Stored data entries
[Start of section]

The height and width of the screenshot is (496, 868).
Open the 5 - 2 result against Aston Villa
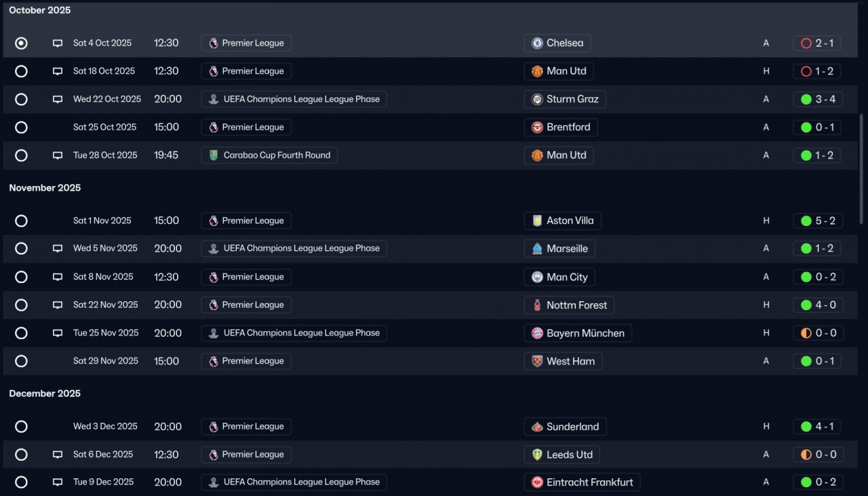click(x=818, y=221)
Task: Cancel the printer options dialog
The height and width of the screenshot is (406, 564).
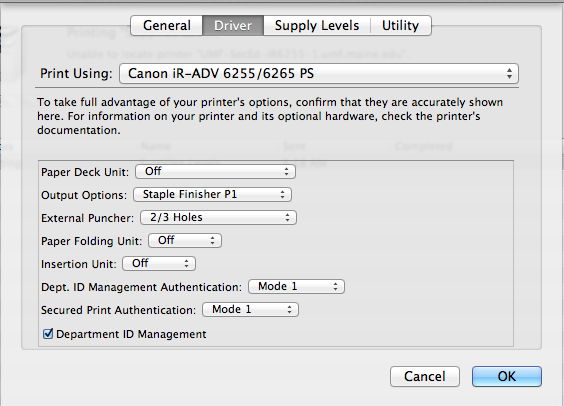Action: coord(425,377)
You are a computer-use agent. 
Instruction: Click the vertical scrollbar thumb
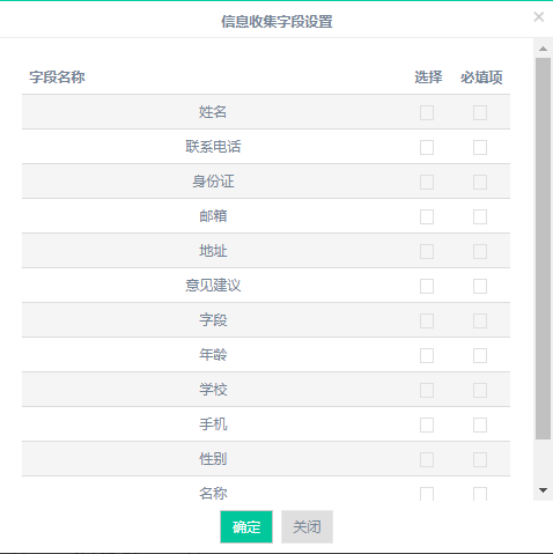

[End of section]

Work required
The entries above are to be copied exactly, with every picture left out.

Exercise output
The height and width of the screenshot is (496, 868).
Open the 5 - 2 result against Aston Villa
click(x=818, y=221)
Task: Cancel the printer options dialog
The height and width of the screenshot is (406, 564).
Action: coord(425,377)
You are a computer-use agent. 
Instruction: Click the vertical scrollbar thumb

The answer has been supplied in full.